WASHINGTON, Dec. 19 (Xinhua) — The U.S. House of Representatives on Thursday approved the revised version of the U.S.-Mexico-Canada trade agreement after months of negotiation with the administration over issues including labor and environmental enforcement.
The House passed the agreement in a 385-41 bipartisan vote, sending the replacement of the 25-year-old North American Free Trade Agreement (NAFTA) to the Senate for consideration in early next year. Thirty-eight Democrats, two Republicans and one independent voted against the measure.
In a statement, U.S. Trade Representative Robert Lighthizer said the USMCA will create tens of thousands of new jobs — many importantly in manufacturing — and increase export opportunities for American farmers, ranchers and businesses, noting that it represents the “gold standard” in U.S. trade policy and will be the “template” for U.S. trade agreements going forward.
AFL-CIO, the largest labor federation in the United States, said on Twitter that “we are thankful” to House Speaker Nancy Pelosi and her allies on the USMCA working group, who pushed to “remedy numerous shortcomings” contained in the original USMCA text.
Pelosi, in her remarks before House lawmakers Thursday, said the revised agreement was “light years” ahead of what the Trump administration negotiated with Canada and Mexico.
The bipartisan vote came just one day after the Democrat-led chamber voted largely along party lines to impeach President Donald Trump for abuse of power and obstruction of Congress, making him the third president in the U.S. history to be impeached.
While the Trump administration has touted the USMCA as pro-growth, a new analysis published by the Peterson Institute for International Economics (PIIE) on Tuesday showed that the deal is “a net negative” for all three economies.

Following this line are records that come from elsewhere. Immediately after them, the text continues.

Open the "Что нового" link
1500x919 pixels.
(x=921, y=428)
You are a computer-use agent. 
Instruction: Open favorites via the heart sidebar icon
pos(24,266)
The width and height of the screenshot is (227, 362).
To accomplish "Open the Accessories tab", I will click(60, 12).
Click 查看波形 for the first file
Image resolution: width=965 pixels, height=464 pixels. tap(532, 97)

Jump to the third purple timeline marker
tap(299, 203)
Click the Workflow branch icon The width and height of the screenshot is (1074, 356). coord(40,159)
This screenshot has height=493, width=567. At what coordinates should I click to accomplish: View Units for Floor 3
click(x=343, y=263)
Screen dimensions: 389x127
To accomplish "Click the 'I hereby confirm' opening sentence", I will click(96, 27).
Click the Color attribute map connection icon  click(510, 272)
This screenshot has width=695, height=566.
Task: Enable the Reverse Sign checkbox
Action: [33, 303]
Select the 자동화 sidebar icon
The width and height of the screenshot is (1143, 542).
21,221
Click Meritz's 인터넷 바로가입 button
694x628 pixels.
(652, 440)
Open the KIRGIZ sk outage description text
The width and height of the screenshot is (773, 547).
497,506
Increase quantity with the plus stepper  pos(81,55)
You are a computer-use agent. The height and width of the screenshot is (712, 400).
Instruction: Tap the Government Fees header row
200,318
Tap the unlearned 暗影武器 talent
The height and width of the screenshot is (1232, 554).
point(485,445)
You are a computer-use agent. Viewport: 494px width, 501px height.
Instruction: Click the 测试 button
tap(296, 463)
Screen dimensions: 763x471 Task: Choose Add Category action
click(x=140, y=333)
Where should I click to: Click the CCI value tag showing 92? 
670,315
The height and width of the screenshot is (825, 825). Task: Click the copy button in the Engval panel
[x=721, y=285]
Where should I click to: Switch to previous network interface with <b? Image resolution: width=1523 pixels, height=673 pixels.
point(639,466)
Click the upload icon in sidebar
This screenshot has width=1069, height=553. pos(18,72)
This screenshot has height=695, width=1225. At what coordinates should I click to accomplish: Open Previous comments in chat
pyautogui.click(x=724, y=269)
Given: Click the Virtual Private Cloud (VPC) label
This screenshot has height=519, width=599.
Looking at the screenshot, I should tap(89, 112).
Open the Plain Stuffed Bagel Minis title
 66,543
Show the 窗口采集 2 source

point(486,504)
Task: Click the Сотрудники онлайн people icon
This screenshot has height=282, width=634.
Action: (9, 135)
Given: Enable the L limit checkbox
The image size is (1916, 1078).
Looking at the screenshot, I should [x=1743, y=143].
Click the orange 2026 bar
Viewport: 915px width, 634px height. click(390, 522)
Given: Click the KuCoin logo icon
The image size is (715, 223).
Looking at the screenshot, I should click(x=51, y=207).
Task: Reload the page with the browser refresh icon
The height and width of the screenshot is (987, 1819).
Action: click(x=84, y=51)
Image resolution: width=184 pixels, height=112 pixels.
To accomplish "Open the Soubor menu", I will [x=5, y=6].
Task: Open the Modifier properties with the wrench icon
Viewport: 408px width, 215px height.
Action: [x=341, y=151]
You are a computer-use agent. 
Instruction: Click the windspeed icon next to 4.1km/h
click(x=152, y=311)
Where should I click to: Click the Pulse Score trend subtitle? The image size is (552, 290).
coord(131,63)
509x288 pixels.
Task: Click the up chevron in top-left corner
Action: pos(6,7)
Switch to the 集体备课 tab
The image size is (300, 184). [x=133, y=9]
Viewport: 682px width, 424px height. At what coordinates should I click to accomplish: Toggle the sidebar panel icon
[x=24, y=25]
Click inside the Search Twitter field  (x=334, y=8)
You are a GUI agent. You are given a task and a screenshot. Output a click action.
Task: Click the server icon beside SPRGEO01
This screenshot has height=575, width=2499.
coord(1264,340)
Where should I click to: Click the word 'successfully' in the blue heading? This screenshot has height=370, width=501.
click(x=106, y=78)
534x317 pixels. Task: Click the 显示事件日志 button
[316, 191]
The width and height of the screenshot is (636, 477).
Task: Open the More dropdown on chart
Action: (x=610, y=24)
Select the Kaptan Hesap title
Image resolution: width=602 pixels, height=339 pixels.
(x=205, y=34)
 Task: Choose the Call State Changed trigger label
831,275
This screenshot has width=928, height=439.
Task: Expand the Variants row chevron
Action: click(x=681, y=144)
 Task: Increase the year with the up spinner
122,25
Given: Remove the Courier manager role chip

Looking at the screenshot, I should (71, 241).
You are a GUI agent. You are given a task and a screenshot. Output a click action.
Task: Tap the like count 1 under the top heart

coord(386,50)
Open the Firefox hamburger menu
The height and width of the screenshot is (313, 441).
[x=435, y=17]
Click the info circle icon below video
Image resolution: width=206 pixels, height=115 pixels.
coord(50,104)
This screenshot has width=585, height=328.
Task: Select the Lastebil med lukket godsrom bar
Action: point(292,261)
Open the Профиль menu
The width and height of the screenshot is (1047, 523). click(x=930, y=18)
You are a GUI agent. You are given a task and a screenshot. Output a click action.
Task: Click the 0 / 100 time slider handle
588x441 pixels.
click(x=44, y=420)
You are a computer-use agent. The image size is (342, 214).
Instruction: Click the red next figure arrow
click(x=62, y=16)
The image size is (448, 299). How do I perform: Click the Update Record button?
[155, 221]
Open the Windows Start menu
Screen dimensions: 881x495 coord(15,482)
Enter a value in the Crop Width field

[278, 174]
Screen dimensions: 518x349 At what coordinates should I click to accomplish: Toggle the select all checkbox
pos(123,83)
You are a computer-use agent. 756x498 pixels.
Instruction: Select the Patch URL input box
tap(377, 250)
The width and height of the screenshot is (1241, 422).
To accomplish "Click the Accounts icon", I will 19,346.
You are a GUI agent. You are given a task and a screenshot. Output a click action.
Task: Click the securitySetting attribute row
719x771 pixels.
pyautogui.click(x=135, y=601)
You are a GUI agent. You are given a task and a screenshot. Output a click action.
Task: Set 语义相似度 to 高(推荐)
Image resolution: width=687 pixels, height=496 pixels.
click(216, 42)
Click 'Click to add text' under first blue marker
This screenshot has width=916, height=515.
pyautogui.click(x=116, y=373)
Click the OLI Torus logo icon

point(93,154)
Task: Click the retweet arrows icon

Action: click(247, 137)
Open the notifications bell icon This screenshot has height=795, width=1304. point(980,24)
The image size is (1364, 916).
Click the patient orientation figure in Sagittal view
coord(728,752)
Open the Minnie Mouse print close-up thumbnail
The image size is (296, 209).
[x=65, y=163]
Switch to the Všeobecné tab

The USMCA modernizes trading rules and strengthens enforcement of labor and environmental rights, but its restrictions on auto trade and investment and on auto production “will hurt U.S. industry,” said PIIE trade economists Mary Lovely and Jeffrey Schott, authors of the analysis.
“The Trump administration’s stated goal was to ensure that more of the vehicles will be produced in North America. But the outcome will be just the opposite,” the economists said.